It’s a little scary what can happen when a journalistic killer instinct is directed at something seemingly innocuous.
Like, meatballs. And the battle to be voted top meatball chef in a six-way competition.
There is the non-stop smack talk. There is the repeated invocation of maternal units. There is, even, the reflexive forming of menacing kung-fu gestures anytime the word “meatball” is mentioned.
And we haven’t even gotten to things that my fellow competitors did.
This lunacy started two years ago, when the idea for a Meatball-Off was hatched at an Adobo-Off we hosted in which three contestants brought their best vinegary Filipino stew of pork or chicken for a blind taste test. (I came in third — but, hey, I was up against two Filipino-Americans.)
Hungry for the next competition, my lot of dog-eat-dog friends began discussing the possibilities: Scallops, fried chicken, scallops, French toast, chili, scallops. (Yes, my bud Sachin really wanted scallops. Do not ask me why.)
Meatballs made sense — almost everyone has eaten meatballs and knows them well. And this is not a narrowly defined food. You’ll see it on menus in Chinese, Indian, Italian restaurants. (Just yesterday, I had a lovely starter of pork, shrimp and ginger meatballs at Portuguese restaurant Alfama in the West Village.)
Two years of smack-talk later, six ambitious chefs converged in Brooklyn Heights bearing pots of meatballs and simmering sauces.
Who would win? The decision was difficult. Each contestant brought something unique to his/her heritage and distinct likes.
There were Tunku’s pork and beef Indian meatballs, served in a curried tomato sauce, made from a recipe by his Aunty Sudha, author of the cookbook “Curries Without Worries.”
Jesse, of Hungarian and Italian descent, brought Italian meatballs made with his grandmother’s recipe. They’d been simmered in a sauce by “Mooch,” a chappie who apparently spent his entire life besotted with said grandmother.
Sadly, Jesse’s grandmother passed on recently. At her memorial service, when Jesse met Mooch for the first time, a misty-eyed Mooch handed him a jar of his home-made tomato sauce.
Jesse, of course, shared this stirring story at the Meatball-Off. (A shameless attempt at swinging some votes if I ever saw one.)
Chris tapped into a love for barbecue and unveiled super-tender chicken meatballs flavored with chili powder and paprika and slathered in a Jack Daniels sauce with just a touch of spice. Caroline, who can hardly be considered an amateur cook since she once took a course at Le Cordon Bleu, rolled out beautifully plattered and very delicious Italian meatballs that were filled with bits of salami, chopped broccoli rabe and cilantro.
Katie, who spent a significant amount of time in Phoenix, Ariz., and misses the food there terribly, experimented for a week with several recipes before settling on inventive bacon-wrapped chorizo and cotija cheese meatballs stuffed in dates and skewered with toothpicks for easy snacking.

────────────────

-- TASK TO CARRY OUT --
Continue the Meatball-Off account from the point where it stops.

-- PROVIDED DATA --
────────────────

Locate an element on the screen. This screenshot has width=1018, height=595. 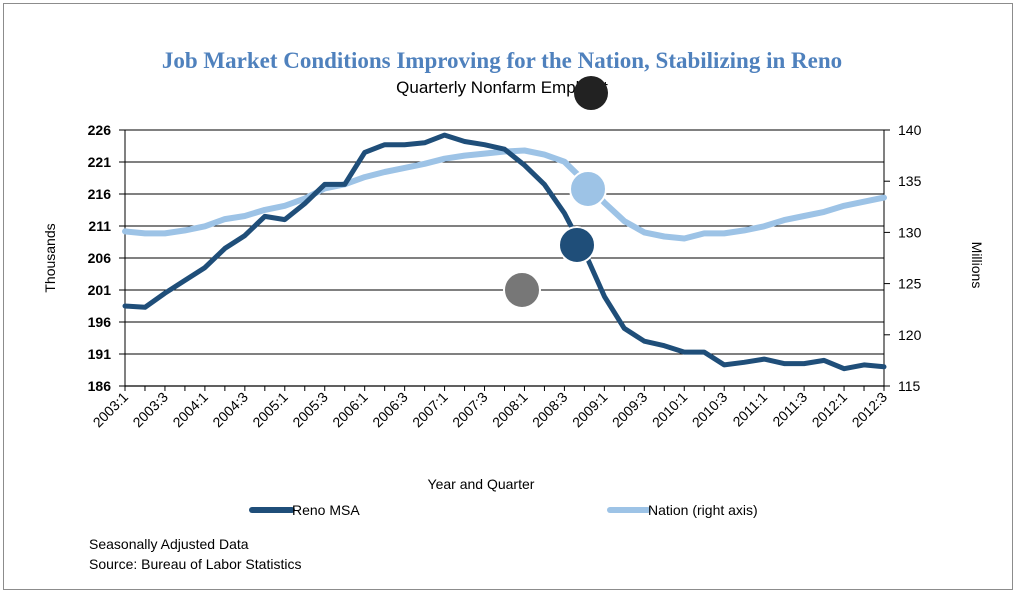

────────────────

-- RESPONSE FOR THIS EXERCISE --
As for me, I went with a meatball dish inspired by a pork belly stew my grandmother used to make — dauyew bak, which means “soy sauce meat” in Teochew (my Chinese dialect), is basically composed of pork braised with star anise, cinnamon, garlic and two types of soy sauce, the regular kind and a version that is incredibly sweet and has the consistency of molasses.
I’d tried the recipe with both pork and veal to see which might work better. After a few days of refrigerating the meatballs in the gravy, however, the pork (at left below) absorbed more of the sauce than the veal (on the right) did, making it the more flavorful of the two.
Each meatball had its merits, making the decision incredibly difficult. And in the end … we had a tie.
My soy sauce meatballs tied with Chris’s barbecue meatballs for first place. But Chef Simpson Wong of Cafe Asean in the West Village had agreed to be the tie-breaker — and it turned out, he’d voted for Caroline’s Italian meatballs first, mine second and Chris’s third. “I just really loved the flavor” of Caroline’s meatballs, Chef Simpson said.
After tallying up votes, I’m a little embarrassed to say that I won, Chris’s barbecue meatballs came in second and Caroline’s Italian meatballs took third place. However, since we had decided against a blind taste test this time around — and some people may have felt obliged to vote for the hostess — I bowed out of the prizes, meaning that Chris came in first, Caroline second and Katie’s Arizona meatballs landed her third prize.
What’s next?
Yes, scallops came up again. As did French toast (also courtesy of Sachin). Dumplings were debated. But in the end, a Curry-Off got the most votes.
Now, we’ll just have to see whether Mooch also makes curry.
RECIPES
Cheryl’s Teochew-style “Dauyew Bak” Meatballs
(Gingery pork meatballs braised with soy sauce, star anise and cinnamon.)
Recipe is a variation of a New York Times sausage recipe combined with Teochew dauyew bak recipes.
Meatball ingredients
1 teaspoon fennel seeds
1 star anise, broken into pieces
1 pound ground pork
2 tablespoons soy sauce
1 tablespoon dark soy sauce (a thick sauce similar to kecap manis found in Asian markets)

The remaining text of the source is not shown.